[Collected data]

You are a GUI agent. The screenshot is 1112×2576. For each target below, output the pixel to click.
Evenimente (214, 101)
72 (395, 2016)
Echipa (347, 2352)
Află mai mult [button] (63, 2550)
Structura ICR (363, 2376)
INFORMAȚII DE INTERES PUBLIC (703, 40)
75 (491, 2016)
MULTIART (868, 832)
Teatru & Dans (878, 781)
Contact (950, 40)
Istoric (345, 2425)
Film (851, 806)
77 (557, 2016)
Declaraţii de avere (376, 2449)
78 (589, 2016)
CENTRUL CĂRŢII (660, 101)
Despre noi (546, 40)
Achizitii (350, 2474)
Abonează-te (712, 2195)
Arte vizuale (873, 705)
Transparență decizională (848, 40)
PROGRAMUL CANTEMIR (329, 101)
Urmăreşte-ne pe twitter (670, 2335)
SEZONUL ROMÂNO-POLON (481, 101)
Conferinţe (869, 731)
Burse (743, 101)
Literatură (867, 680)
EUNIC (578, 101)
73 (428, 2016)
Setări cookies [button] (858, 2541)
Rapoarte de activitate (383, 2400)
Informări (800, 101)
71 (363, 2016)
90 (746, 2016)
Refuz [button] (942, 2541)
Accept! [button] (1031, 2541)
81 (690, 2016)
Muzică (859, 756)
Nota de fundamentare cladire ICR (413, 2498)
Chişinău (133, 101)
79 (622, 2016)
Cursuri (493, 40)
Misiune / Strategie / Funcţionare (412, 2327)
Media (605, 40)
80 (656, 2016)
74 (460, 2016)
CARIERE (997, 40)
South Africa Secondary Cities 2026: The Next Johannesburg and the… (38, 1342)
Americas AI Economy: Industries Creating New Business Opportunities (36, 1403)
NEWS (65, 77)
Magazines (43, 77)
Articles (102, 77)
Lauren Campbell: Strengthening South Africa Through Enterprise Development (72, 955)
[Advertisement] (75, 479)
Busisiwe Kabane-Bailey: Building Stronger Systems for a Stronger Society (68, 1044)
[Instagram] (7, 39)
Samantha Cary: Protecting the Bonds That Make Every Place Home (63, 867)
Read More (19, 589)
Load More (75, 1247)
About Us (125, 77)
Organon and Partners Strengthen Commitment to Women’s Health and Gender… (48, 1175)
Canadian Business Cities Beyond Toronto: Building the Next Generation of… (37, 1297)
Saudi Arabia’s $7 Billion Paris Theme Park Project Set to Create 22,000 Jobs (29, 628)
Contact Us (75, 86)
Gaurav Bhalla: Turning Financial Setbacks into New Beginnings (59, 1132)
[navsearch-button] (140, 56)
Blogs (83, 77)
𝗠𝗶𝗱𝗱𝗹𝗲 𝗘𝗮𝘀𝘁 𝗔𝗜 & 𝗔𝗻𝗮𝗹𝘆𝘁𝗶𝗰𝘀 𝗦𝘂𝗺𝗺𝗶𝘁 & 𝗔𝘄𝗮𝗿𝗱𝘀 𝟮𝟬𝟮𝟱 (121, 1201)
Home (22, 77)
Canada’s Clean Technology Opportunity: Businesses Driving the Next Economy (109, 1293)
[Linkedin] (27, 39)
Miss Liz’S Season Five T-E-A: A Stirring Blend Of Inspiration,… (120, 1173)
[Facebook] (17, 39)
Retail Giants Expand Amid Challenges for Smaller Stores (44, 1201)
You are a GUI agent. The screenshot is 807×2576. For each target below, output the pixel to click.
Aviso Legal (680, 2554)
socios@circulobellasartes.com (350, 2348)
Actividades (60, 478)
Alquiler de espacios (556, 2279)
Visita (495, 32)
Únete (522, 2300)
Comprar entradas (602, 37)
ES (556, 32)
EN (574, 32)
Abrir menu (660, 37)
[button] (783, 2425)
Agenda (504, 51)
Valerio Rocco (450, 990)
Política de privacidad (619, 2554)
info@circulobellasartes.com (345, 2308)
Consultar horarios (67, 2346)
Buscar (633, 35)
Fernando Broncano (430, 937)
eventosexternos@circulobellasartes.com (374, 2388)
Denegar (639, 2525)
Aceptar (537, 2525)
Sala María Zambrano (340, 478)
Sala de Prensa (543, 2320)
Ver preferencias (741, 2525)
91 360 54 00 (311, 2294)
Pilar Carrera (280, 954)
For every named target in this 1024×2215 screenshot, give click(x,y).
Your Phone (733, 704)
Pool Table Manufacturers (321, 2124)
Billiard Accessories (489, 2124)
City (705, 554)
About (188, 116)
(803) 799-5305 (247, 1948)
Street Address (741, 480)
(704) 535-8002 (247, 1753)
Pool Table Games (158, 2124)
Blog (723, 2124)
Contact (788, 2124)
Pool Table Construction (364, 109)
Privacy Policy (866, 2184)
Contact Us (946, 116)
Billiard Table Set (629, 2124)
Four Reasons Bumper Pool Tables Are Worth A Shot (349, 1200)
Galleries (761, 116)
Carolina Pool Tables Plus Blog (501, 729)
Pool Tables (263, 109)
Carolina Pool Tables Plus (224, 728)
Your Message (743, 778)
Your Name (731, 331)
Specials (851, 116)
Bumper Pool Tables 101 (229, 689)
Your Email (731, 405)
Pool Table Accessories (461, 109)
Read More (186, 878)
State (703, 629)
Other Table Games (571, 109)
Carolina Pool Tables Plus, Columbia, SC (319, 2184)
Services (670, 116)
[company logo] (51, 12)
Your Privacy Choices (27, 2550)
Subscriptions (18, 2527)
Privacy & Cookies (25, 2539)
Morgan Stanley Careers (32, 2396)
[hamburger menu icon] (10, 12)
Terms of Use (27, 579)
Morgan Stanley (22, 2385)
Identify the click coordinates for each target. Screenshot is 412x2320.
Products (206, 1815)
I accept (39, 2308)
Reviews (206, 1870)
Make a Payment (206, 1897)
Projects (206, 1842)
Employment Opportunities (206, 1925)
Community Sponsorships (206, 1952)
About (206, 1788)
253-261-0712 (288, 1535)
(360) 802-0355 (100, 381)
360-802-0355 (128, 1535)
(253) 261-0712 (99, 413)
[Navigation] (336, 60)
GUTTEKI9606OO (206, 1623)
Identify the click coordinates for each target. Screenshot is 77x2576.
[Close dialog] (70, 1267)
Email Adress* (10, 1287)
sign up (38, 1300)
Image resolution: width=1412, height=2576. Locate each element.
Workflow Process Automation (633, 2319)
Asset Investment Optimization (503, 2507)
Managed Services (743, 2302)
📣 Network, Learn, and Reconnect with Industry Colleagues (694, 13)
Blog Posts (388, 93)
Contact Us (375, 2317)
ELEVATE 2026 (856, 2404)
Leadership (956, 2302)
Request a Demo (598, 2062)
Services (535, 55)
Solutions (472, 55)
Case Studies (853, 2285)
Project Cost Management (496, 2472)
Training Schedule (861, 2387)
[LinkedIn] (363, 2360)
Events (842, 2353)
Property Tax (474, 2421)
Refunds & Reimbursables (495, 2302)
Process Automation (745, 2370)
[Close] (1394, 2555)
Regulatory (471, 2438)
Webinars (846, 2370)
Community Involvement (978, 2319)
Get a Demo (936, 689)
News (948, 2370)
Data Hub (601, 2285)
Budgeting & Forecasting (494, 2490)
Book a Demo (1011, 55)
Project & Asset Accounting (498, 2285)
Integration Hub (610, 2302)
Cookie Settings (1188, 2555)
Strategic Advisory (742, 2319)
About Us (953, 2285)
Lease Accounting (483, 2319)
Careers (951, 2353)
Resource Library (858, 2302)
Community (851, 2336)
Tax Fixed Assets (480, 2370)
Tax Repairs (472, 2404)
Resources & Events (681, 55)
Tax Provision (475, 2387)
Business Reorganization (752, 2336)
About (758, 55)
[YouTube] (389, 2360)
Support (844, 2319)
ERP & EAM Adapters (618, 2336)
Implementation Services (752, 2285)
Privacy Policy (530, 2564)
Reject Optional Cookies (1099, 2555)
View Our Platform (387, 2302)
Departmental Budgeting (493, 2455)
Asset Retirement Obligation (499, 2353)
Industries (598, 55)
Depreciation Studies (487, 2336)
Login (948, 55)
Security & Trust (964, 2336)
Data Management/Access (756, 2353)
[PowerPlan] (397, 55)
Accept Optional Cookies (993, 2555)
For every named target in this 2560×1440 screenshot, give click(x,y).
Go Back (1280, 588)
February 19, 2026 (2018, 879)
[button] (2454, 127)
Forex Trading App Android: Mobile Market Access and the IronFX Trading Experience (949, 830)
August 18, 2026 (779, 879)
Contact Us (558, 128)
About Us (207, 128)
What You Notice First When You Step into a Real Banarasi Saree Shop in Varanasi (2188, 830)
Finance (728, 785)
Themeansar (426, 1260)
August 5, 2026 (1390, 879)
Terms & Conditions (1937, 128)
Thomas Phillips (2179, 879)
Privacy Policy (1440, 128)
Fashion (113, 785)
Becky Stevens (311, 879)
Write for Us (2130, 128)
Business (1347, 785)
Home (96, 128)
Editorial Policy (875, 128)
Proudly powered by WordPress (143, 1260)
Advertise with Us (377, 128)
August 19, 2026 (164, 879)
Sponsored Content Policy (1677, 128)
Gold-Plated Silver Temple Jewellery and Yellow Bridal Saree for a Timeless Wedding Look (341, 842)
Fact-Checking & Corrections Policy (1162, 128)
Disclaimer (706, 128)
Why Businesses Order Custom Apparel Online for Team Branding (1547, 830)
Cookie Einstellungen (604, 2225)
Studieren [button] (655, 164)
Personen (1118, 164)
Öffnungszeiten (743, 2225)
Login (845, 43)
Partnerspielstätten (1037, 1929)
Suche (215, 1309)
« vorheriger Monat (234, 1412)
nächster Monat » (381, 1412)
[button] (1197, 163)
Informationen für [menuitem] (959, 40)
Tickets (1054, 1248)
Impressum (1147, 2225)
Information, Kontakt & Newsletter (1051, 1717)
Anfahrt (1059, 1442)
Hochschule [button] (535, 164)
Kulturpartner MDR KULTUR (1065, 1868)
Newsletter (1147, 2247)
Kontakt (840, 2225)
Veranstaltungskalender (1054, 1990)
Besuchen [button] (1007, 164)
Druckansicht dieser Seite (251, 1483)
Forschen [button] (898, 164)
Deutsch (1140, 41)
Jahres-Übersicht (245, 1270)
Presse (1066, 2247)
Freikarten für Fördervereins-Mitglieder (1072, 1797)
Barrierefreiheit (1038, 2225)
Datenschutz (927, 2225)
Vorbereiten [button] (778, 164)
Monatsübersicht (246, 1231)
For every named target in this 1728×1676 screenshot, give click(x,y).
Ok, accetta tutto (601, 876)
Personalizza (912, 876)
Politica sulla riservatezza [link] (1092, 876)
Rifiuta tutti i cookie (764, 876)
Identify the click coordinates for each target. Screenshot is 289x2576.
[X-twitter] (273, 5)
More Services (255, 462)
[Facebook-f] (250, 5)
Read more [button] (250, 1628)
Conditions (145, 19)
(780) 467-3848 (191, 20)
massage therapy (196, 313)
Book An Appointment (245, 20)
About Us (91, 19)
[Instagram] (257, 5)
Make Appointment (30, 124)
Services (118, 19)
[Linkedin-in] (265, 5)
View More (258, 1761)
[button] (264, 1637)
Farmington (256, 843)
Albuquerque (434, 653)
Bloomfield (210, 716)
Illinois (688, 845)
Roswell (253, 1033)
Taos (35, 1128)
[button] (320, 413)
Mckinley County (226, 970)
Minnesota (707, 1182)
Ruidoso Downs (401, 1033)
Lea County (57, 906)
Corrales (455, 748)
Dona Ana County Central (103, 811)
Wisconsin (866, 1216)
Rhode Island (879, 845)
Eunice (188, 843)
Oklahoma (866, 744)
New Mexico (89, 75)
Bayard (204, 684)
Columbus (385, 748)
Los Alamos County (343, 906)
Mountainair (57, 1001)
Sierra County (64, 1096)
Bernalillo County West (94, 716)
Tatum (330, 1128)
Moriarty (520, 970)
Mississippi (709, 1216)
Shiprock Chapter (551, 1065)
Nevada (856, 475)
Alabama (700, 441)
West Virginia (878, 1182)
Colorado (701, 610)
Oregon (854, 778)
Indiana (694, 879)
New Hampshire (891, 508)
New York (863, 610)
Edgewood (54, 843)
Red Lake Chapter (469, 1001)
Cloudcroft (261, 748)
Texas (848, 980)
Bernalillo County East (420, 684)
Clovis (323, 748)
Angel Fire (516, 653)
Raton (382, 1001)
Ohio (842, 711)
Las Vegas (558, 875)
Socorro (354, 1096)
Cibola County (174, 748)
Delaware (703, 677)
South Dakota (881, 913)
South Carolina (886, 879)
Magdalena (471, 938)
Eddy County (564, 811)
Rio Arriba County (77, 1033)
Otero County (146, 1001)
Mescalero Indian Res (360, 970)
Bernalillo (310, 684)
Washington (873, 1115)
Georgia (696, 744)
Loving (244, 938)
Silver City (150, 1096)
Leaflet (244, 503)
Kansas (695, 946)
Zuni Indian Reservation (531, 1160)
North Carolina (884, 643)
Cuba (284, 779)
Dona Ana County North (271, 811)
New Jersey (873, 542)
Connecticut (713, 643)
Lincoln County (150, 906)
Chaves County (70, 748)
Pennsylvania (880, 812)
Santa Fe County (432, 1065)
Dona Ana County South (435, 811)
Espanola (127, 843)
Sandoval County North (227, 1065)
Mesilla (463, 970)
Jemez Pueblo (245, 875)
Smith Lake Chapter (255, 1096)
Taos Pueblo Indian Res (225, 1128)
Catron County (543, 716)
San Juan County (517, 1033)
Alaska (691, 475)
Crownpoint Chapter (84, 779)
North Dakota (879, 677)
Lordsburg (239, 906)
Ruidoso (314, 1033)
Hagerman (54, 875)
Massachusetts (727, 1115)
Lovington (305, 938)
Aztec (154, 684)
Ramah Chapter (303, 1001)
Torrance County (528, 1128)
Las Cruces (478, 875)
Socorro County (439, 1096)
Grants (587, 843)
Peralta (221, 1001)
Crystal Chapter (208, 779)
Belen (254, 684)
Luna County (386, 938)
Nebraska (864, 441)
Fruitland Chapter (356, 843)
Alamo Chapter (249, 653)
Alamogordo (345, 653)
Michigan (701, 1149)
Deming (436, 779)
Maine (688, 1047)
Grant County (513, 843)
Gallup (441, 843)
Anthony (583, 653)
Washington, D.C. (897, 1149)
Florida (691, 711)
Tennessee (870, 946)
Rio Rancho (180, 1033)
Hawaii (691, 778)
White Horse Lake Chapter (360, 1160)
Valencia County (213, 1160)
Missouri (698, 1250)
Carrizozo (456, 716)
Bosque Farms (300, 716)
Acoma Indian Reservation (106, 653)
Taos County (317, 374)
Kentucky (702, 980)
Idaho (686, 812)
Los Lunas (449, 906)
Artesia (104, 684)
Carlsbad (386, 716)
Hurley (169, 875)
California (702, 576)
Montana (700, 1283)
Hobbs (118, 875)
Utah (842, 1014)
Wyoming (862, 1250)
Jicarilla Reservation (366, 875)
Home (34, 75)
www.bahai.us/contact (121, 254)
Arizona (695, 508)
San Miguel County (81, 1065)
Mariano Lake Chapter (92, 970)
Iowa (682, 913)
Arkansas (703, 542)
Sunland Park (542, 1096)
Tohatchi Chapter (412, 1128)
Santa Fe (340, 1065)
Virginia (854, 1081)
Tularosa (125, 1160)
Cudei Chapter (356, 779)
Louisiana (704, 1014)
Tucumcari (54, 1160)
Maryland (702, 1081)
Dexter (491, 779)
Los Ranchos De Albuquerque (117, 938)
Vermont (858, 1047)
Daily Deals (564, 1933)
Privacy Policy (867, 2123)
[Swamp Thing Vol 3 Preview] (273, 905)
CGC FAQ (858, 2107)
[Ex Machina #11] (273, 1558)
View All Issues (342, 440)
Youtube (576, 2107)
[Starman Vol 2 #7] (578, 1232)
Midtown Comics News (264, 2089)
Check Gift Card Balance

Task description » In the entries above, find each line with the word "Your" and show it.

Written answer »
Your Phone (733, 704)
Your Message (743, 778)
Your Name (731, 331)
Your Email (731, 405)
Your Privacy Choices (27, 2550)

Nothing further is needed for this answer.